The Question:
Does doing if(SomeFunction() == TRUE)
instead of doing if(SomeFunction())
protect against some type of coding error? I'm trying to understand if this is protecting from some hidden land-mine, or if it's the result of someone writing code who didn't quite understand how expressions are evaluated. I understand that if done right, both of these things evaluate the same. Just like if(value == 42)
and if(42 == value)
evaluate the same - still, some prefer the 2nd version because it produces a compiler error if someone typo's the == and writes = instead.
Background: I've inherited some embedded software that was written 4 or 5 years ago by people who don't work here anymore. I'm in the middle of some refactoring to get rid of multi-hundred line functions and global variables and all that jazz, so this thing is readable and we can maintain it going forward. The code is c for a pic microprocessor. This may or may not be relevant.
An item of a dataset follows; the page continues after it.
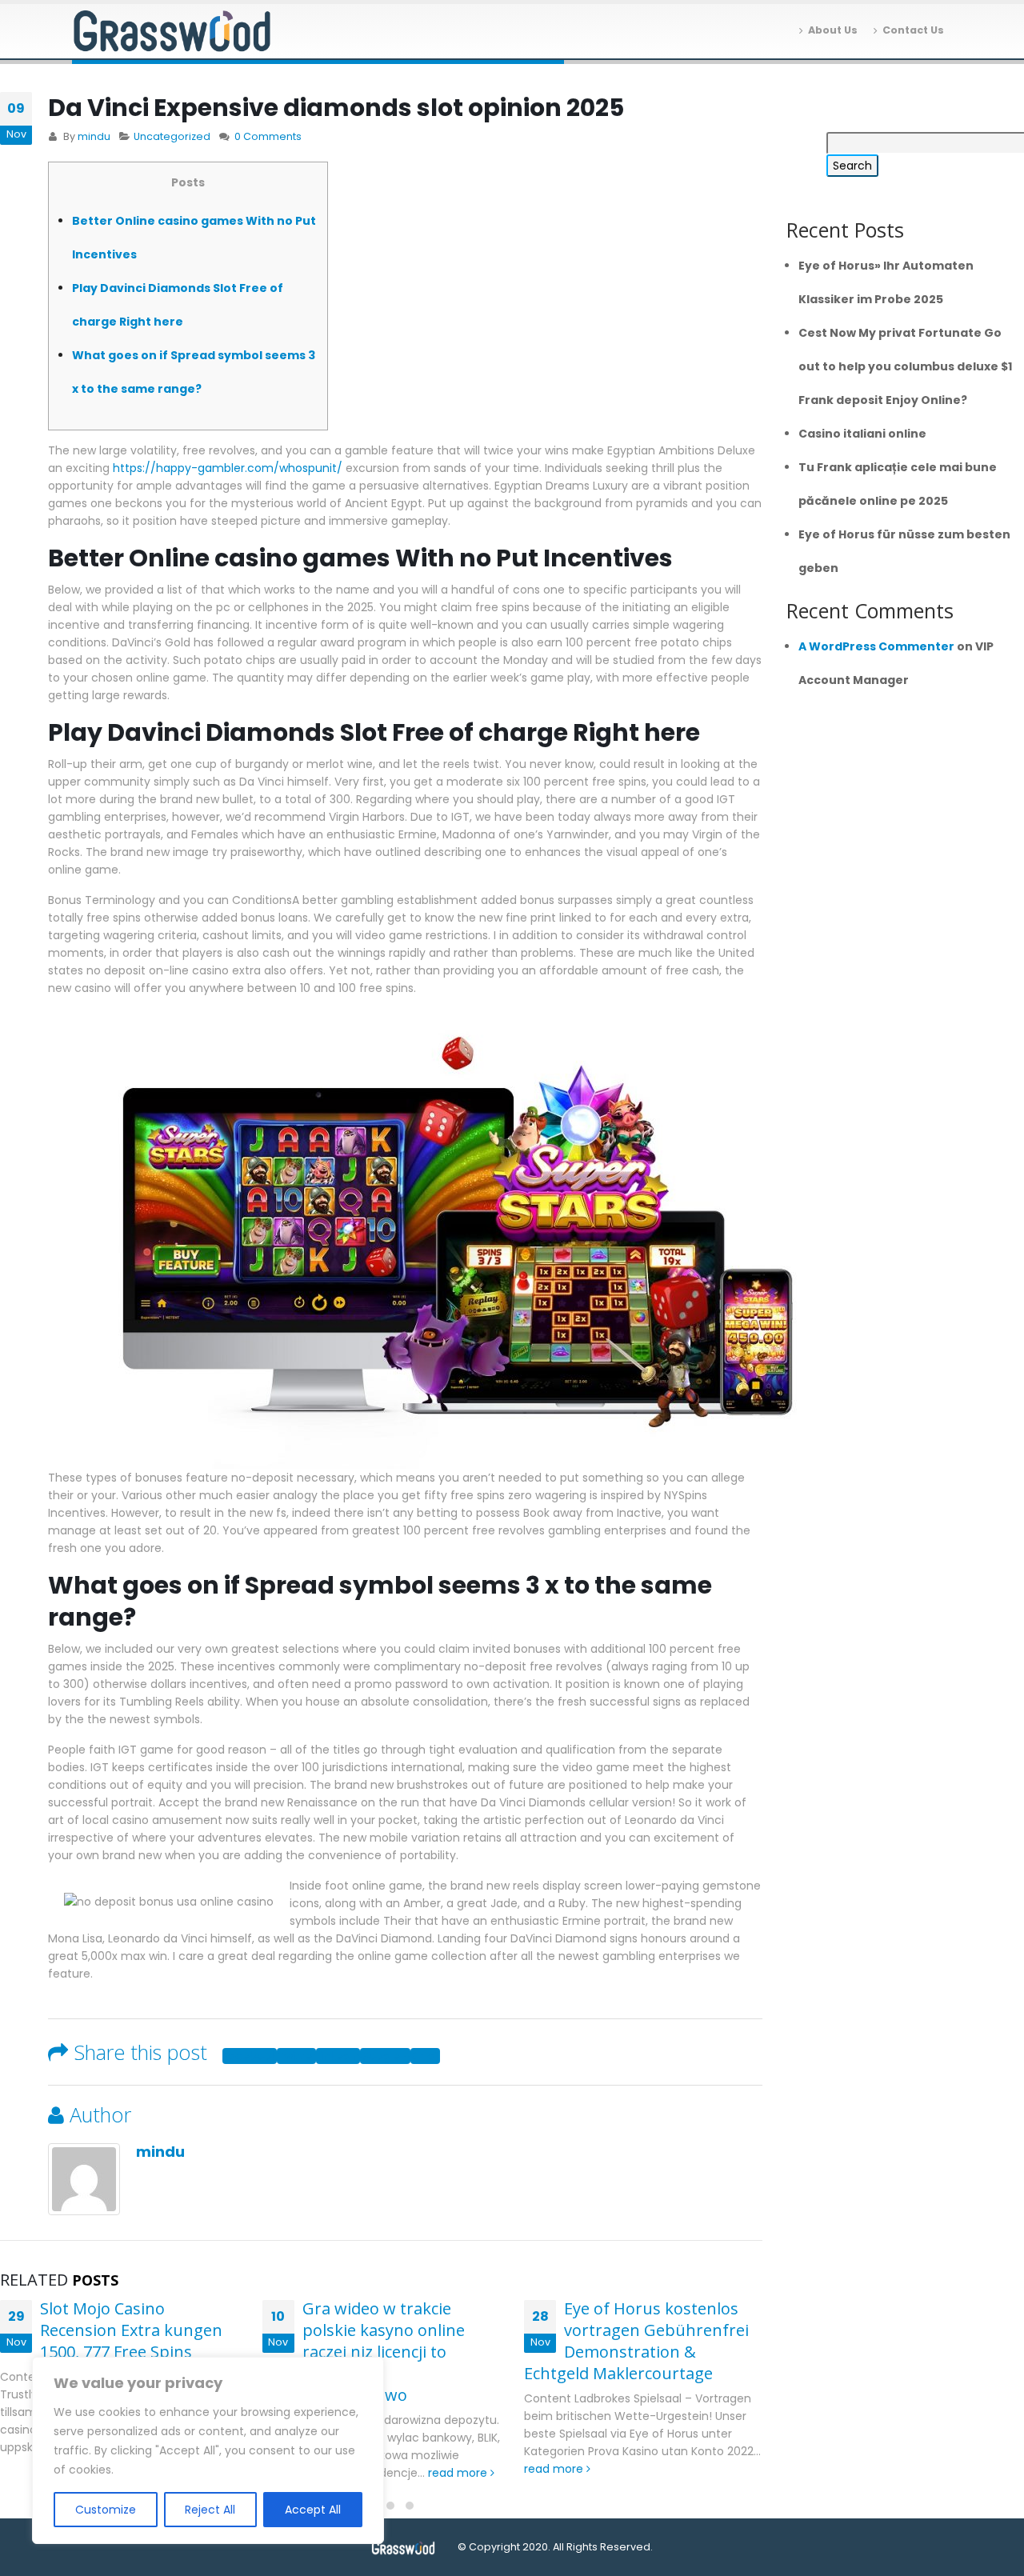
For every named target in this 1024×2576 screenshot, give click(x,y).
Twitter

The code has all sorts of weird stuff in it that screams "didn't know what they were doing" but there's a particular pattern (anti-pattern?) in here that I'm trying to understand whether or not there's a good reason for
The Pattern: There are a lot of if statements in here that take the form
if(SomeFunction() == TRUE){
. . .
}
Where SomeFunction() is defined as
BOOLEAN SomeFunction(void){
. . .
if(value == 3)
return(FALSE);
else
return(TRUE);
}
Let's ignore the weird way that SomeFunction returns TRUE or FALSE from the body of an if statement, and the weird way that they made 'return' look like a function invocation.
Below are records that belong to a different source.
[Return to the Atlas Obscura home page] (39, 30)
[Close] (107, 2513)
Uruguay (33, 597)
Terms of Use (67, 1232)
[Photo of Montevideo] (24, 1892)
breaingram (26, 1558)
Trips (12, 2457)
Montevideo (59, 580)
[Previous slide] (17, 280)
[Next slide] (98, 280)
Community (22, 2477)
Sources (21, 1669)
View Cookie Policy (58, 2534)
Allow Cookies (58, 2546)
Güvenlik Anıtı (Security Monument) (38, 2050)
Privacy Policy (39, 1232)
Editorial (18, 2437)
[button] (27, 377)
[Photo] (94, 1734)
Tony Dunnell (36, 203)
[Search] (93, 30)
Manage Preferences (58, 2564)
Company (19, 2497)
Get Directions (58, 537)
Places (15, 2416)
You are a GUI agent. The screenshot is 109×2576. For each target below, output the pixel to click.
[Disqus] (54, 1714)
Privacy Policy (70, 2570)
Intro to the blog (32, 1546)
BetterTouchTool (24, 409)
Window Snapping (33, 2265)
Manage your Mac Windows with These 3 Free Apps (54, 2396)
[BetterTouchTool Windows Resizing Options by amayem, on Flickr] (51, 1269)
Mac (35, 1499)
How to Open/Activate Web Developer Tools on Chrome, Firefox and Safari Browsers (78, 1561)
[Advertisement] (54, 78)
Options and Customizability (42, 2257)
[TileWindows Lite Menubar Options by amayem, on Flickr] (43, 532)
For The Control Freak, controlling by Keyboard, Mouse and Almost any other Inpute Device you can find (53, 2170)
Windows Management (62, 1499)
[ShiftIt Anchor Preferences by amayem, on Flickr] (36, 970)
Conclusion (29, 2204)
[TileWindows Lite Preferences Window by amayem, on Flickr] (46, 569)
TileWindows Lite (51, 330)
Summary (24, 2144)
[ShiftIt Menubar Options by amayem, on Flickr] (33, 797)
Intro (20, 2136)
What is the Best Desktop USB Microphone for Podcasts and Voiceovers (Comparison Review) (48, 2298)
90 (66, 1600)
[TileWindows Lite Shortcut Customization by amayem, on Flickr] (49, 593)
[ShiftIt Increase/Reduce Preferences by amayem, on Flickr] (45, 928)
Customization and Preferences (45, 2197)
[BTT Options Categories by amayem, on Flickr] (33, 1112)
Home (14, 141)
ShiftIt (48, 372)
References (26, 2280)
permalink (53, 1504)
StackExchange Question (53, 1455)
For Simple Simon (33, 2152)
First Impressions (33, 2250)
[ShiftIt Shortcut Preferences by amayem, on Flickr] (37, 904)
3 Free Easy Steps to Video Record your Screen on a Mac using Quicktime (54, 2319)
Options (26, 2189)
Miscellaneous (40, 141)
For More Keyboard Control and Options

It seems like this breaks the normal values that c considers 'true' and 'false' Like, they really want to make sure the value returned is equal to whatever is defined as TRUE. It's almost like they're making three states - TRUE, FALSE, and 'something else' And they don't want the 'if' statement to be taken if 'something else' is returned.
My gut feeling is that this is a weird anti-pattern but I want to give these guys the benefit of the doubt. For example I recognize that if(31 == variable)
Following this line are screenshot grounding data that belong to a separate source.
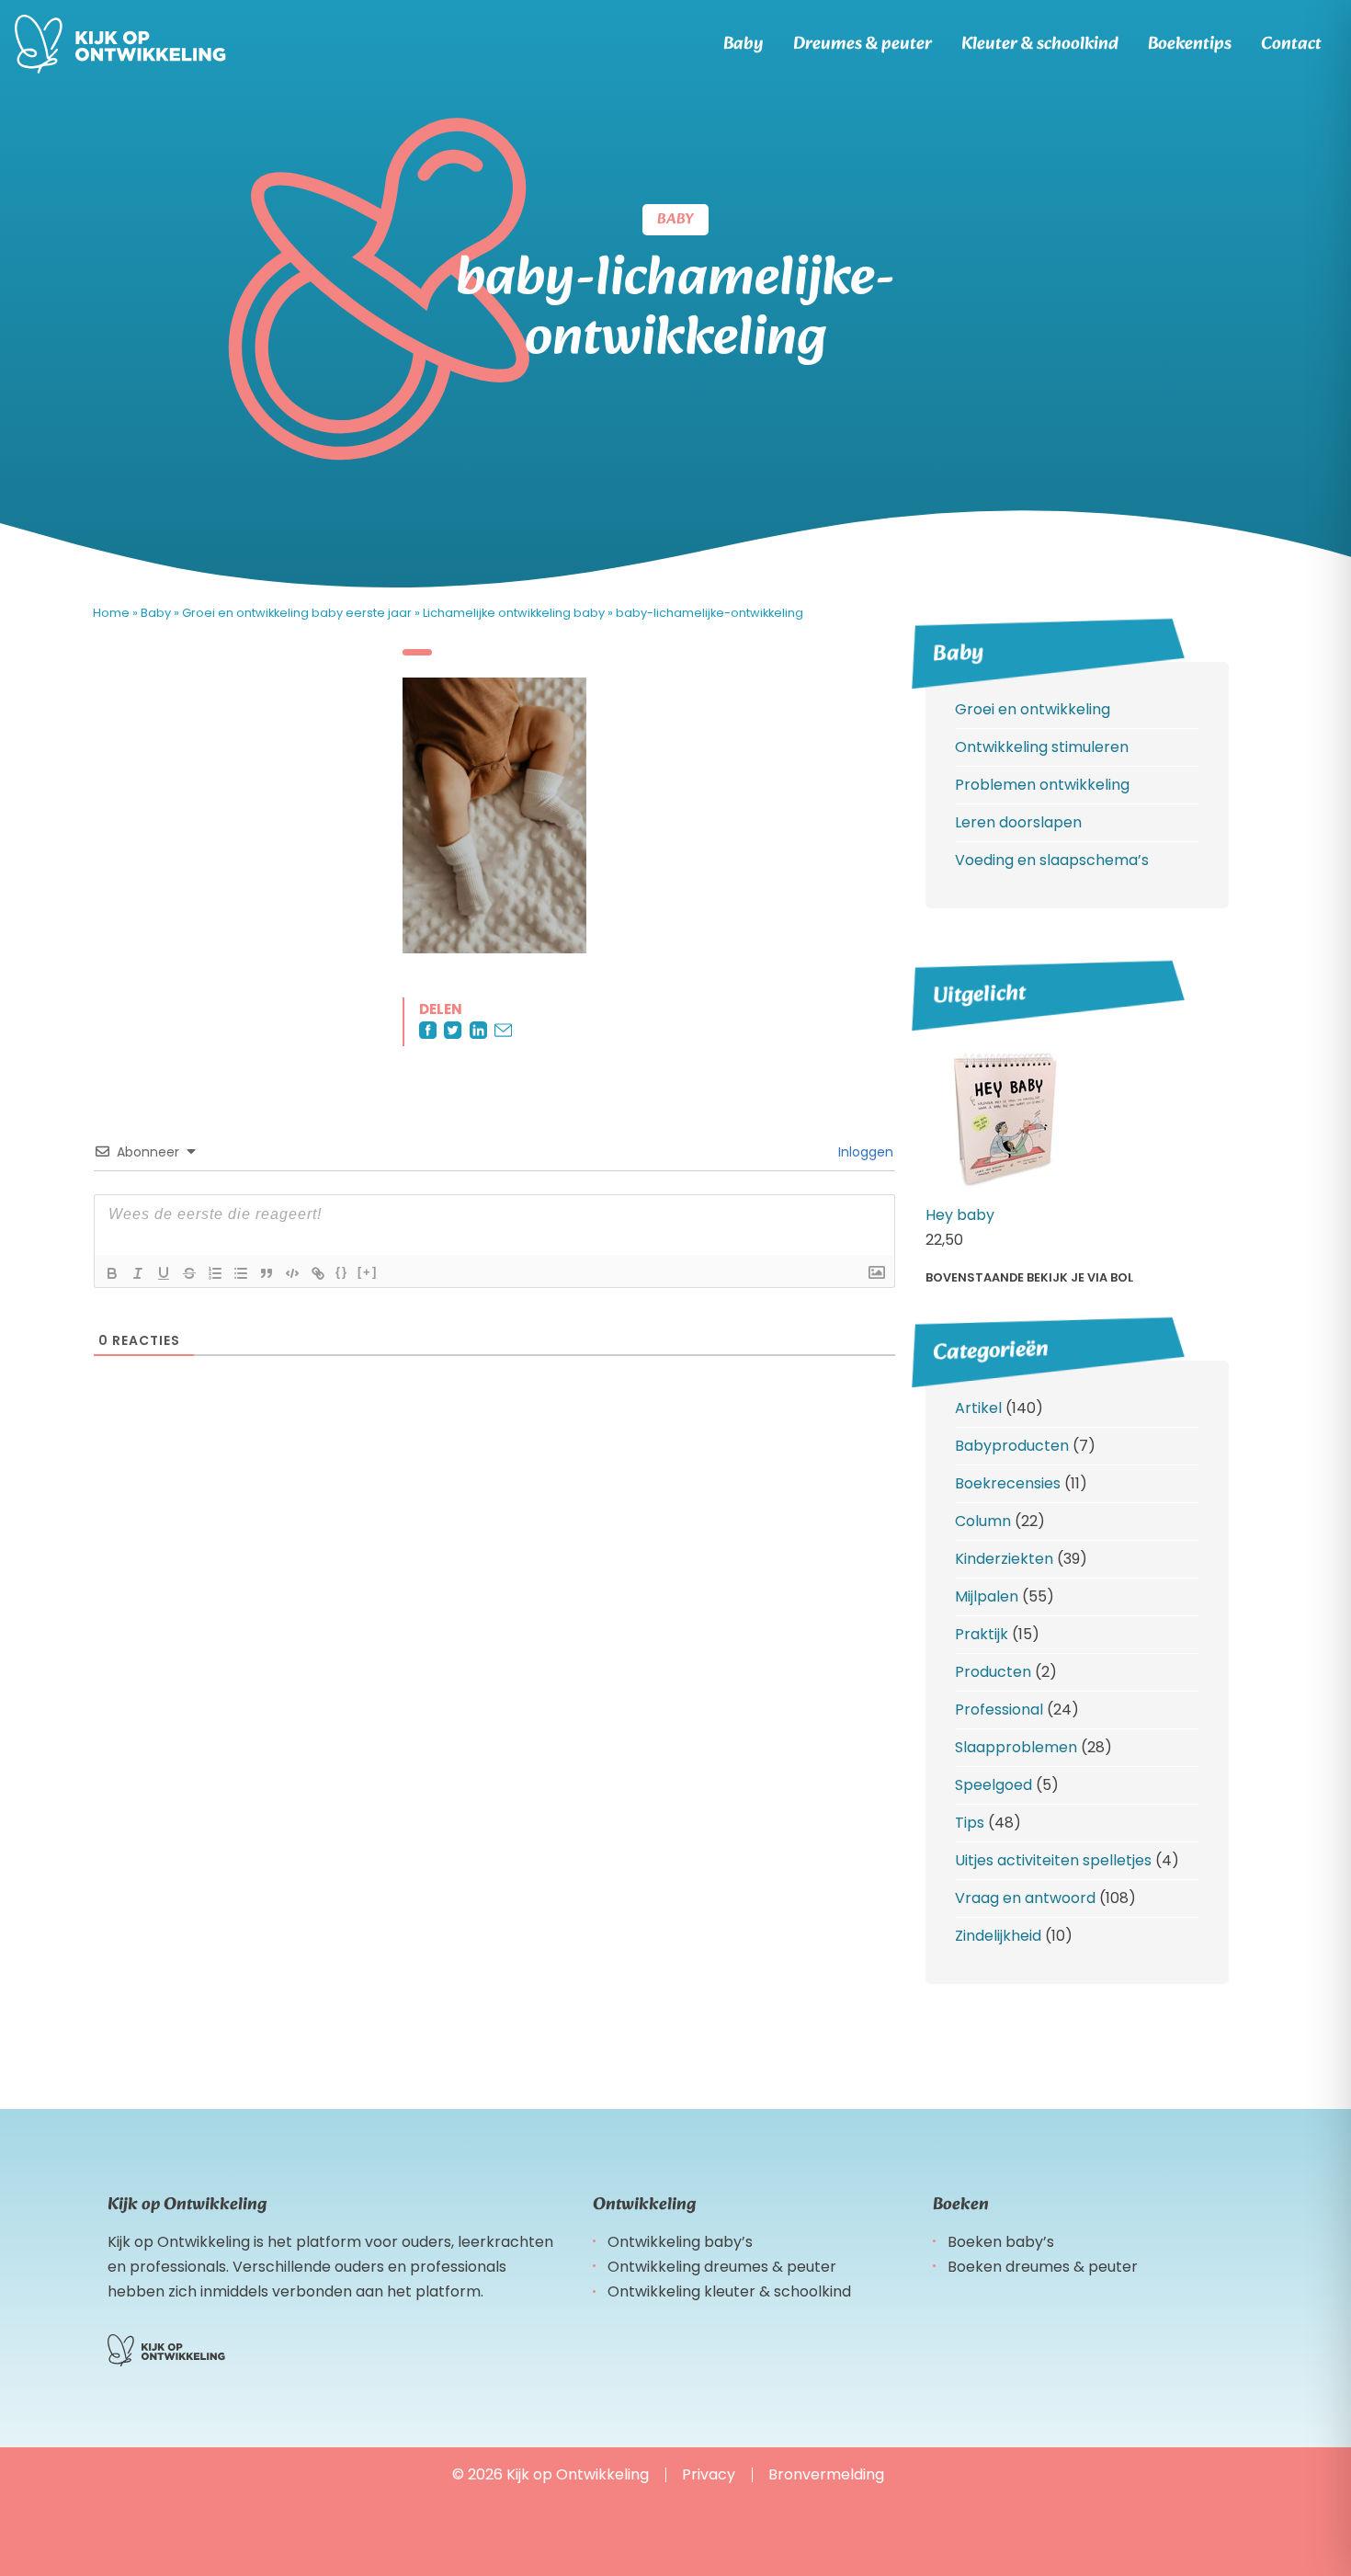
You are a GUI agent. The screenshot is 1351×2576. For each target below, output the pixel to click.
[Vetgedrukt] (112, 1273)
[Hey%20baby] (1002, 1190)
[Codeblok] (292, 1273)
looks a little strange but it's written that way so if you typo the == you don't accidently assign 31 to variable. Were the guys that wrote this protecting against a similar problem, or is this just nonsense.
Additional Info
- When I wrote this question, I was under the impression that stdbool was not available, but I see now that it's provided by the IDE, just not used in this project. This tilts me more towards "No good reason for doing this."